In “The Good and Beautiful Life” by James Bryan Smith, the author not only recalls a time he lied to get out of an embarrassing situation, but he also wants to discover why lying is so common in our lives and what Jesus thinks about it.
“According to a study conducted by Robert Feldman, in a ten-minute conversation, we tell an average of 3.3 lies.” And typically most lies take the form of deception or cheating a social, legal or financial system, which is tough because we value honesty to create trust in our relationships with one another.
The author shares stories of people and their wrong behaviors, more than I want to paraphrase, but he brings us to a central idea for the chapter, “Since Jesus dwells and delights in us, we strive to put an end to deception in our life.” Yes, Christ would be looking to have us build positive relationships with one another and the above-
“The kingdom is not in trouble. And we who stand in it are never in trouble. Therefore, we can risk telling the truth. We can handle the consequences of the truth. In the kingdom, we strive for more than merely not lying. We want our speech to be acceptable not only to the people we address but also to God. The bar is set high. Our words need to be honest and true, but they flow from the heart, so our heart has to be honest and true. At present, it may not be, but as long as we keep ‘pickling’ in the kingdom of God, it will be increasingly true.”
The soul-training exercise for the chapter talks about silence and going a whole day without talking. It’s a tough idea, but monks have been known to do this in order to gain greater control over their tounges for when they do speak. Find a day when you won’t be so busy and you can manage not talking.
I went through a point in my childhood where I used to lie a lot. I think part of that is I was caught up in my sin and I wanted to seem better than I was, at least until someone found out the truth. People also told me I was too talkative and energetic. Sorry.
And I think before I became a Christian and even in my early days, I did struggle with a lot of things. I made up lies and I hung out with childhood friends who stole things. I would say that if you ever want to stop lying, cheating, deceiving – remember how much it’s going to hurt the other person. If you lie to your spouse, to your parents, to your children, to your friends, to someone on the street, you also have to measure how much the lie is going to hurt them. Use common sense though, as you can also be too truthful and cause the same harm, like calling someone fat. The person knows they have a weight problem.

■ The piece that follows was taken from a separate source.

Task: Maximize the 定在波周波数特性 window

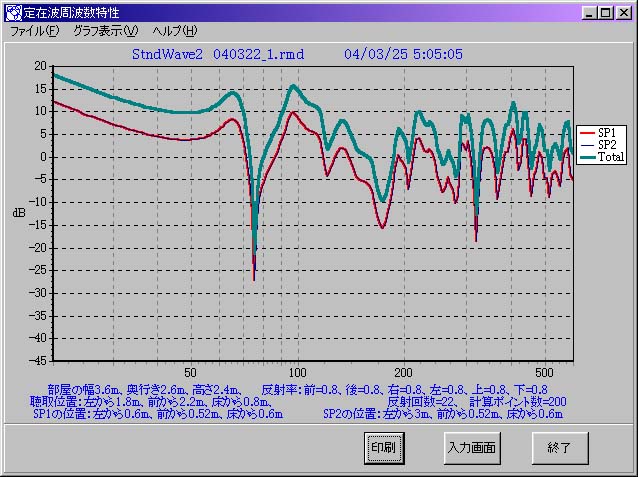Action: tap(607, 13)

I will never forget a time in third grade I went to a kids group and we did a partner exercise with a tube of toothpaste. The teacher wanted us to completely empty out the tube of toothpaste. Then, she wanted us to try and get all the toothpaste back into the tube, and anyone who was able to do so got a prize. The problem was it wasn’t easy putting that toothpaste back in the tube and no one was really successful. The overall message is that you can never take back your words once they are spoken, no matter how hard you try. You can only apologize and ask the person to forgive you.
My church pastor mentions he has always had a quick tongue and he stole from people. That was a life he left behind, but to leave that life behind was a process for him. I like to think of building your life on the rock. Once my pastor, and I as well, decided we were going to build our lives on a more solid foundation, the change didn’t happen overnight. It took time and effort to make ourselves more honest and truthful.